▸ EXERCISE GOAL: In the marketplace advertising FAQ below, reproduce word for word everything from "Frequently asked questions" down to "pattern you want.".

▸ PAGE TEXT:
Frequently asked questions
Listing alone is rarely enough. Organic rank on Amazon and Flipkart follows sales, and a new product has no sales history — so it starts invisible on page seven. Ads buy the early impressions and sales that earn organic rank. Over time a good listing converts paid visibility into organic visibility, but you almost always need ads to break in and to defend your position.
ACoS (Advertising Cost of Sales) is ad spend divided by ad-driven revenue — it measures one campaign’s efficiency. TACoS (Total Advertising Cost of Sales) is ad spend divided by total revenue, including organic. ACoS tells you if an ad is efficient; TACoS tells you whether advertising is growing the whole business. A falling TACoS means organic sales are rising faster than ad spend — the pattern you want.
It depends entirely on your margin, but as rough guidance many established Indian sellers target a blended TACoS around 8–15%, with ACoS varying by keyword type. Expect a much higher ACoS during a launch when you’re buying rank, and a lower one for mature hero products. The right number is whatever leaves healthy profit after fees, fulfilment and product cost — treat benchmarks as ranges, not targets.
Improve the listing before raising bids. A clear title, sharp mobile-first images, competitive pricing, A+ Content and a strong review base all lift conversion — and a listing that converts better earns cheaper, higher-placed ads. Then prune keywords that spend without selling, move proven terms into tightly-bid manual campaigns, and add Sponsored Display retargeting, which is usually your cheapest, highest-intent traffic.

▸ DATA UNDER STUDY:
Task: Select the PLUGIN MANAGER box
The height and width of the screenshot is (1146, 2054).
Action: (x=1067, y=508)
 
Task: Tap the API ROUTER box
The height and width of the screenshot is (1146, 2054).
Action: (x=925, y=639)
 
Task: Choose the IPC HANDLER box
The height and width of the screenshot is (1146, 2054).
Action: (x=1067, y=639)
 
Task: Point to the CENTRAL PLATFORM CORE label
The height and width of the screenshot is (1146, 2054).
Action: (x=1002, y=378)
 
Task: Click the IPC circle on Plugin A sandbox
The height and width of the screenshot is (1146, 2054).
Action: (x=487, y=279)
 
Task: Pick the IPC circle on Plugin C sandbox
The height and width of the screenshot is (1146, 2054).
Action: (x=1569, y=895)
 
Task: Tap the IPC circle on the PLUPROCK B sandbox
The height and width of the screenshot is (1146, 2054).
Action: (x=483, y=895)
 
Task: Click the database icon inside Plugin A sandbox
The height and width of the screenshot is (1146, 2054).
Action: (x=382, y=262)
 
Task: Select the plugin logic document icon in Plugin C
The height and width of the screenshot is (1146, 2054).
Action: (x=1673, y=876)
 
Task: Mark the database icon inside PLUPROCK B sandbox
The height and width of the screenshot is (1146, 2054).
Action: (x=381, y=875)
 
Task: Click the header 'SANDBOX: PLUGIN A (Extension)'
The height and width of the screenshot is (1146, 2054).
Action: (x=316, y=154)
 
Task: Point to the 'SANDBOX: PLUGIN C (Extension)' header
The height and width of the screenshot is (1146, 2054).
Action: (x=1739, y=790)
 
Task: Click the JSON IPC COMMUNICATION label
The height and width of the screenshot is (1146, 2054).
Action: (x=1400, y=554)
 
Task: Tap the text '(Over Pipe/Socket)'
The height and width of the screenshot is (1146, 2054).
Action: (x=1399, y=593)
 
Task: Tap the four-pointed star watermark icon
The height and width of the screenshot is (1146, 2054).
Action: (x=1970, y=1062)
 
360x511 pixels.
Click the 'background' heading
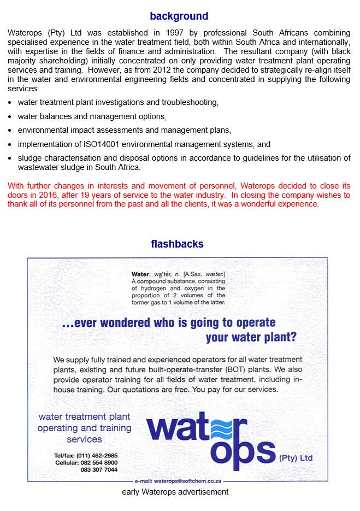[179, 16]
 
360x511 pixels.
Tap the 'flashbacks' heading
[177, 244]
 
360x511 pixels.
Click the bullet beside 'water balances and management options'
[11, 116]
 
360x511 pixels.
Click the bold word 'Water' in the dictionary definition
[140, 274]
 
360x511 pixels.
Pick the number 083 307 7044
[99, 469]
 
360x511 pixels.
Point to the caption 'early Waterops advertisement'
[175, 492]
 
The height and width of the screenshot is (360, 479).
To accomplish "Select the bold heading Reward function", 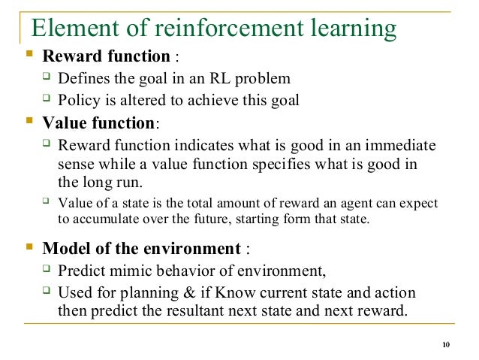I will coord(106,56).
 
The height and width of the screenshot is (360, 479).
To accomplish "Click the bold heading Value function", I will coord(100,123).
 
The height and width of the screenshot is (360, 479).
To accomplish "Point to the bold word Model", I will coord(66,249).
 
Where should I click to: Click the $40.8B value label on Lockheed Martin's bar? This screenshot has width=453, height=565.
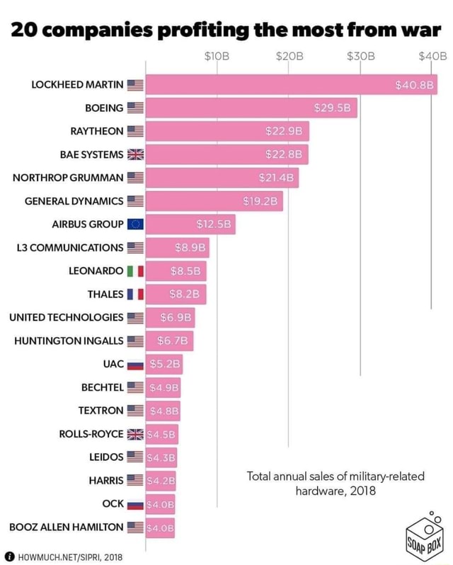pyautogui.click(x=415, y=86)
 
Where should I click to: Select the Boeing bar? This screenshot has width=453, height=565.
pyautogui.click(x=251, y=108)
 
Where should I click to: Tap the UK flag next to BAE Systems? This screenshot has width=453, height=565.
pyautogui.click(x=134, y=154)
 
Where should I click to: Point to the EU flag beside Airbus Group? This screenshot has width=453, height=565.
pyautogui.click(x=134, y=224)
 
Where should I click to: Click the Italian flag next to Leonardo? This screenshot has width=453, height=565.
pyautogui.click(x=134, y=271)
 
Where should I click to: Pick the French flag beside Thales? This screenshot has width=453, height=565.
pyautogui.click(x=134, y=294)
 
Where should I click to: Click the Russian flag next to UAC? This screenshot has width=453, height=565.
pyautogui.click(x=134, y=364)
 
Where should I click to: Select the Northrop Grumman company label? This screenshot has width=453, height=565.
pyautogui.click(x=68, y=178)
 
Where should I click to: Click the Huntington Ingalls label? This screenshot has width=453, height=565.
pyautogui.click(x=69, y=341)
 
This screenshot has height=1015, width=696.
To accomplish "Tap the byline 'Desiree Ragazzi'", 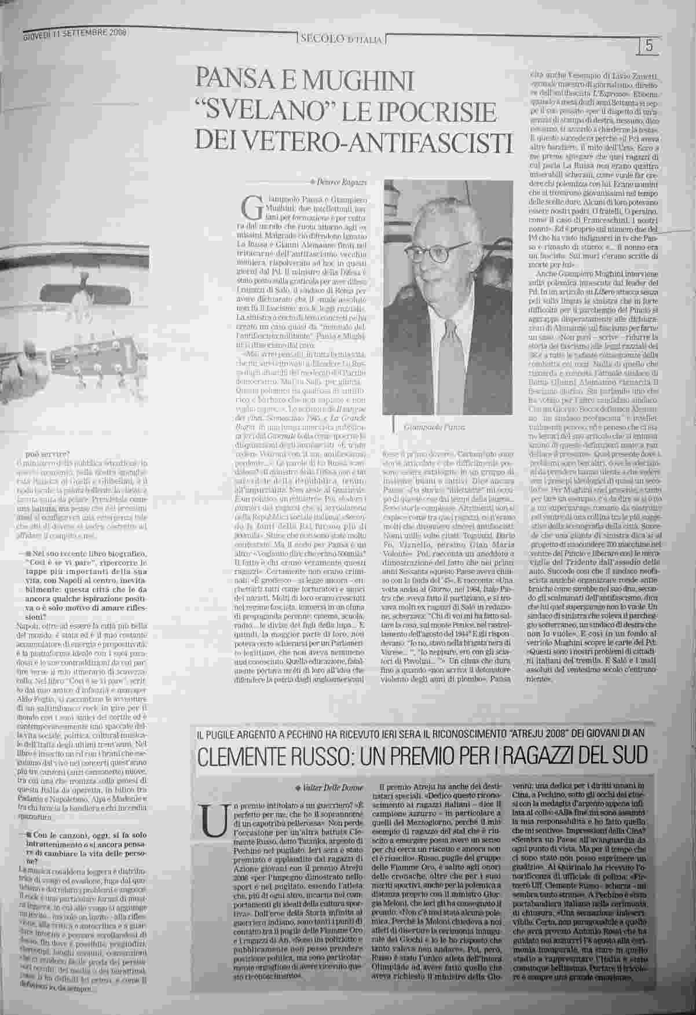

▸ OUTPUT FOR THIS TASK:
Frequently asked questions
Listing alone is rarely enough. Organic rank on Amazon and Flipkart follows sales, and a new product has no sales history — so it starts invisible on page seven. Ads buy the early impressions and sales that earn organic rank. Over time a good listing converts paid visibility into organic visibility, but you almost always need ads to break in and to defend your position.
ACoS (Advertising Cost of Sales) is ad spend divided by ad-driven revenue — it measures one campaign’s efficiency. TACoS (Total Advertising Cost of Sales) is ad spend divided by total revenue, including organic. ACoS tells you if an ad is efficient; TACoS tells you whether advertising is growing the whole business. A falling TACoS means organic sales are rising faster than ad spend — the pattern you want.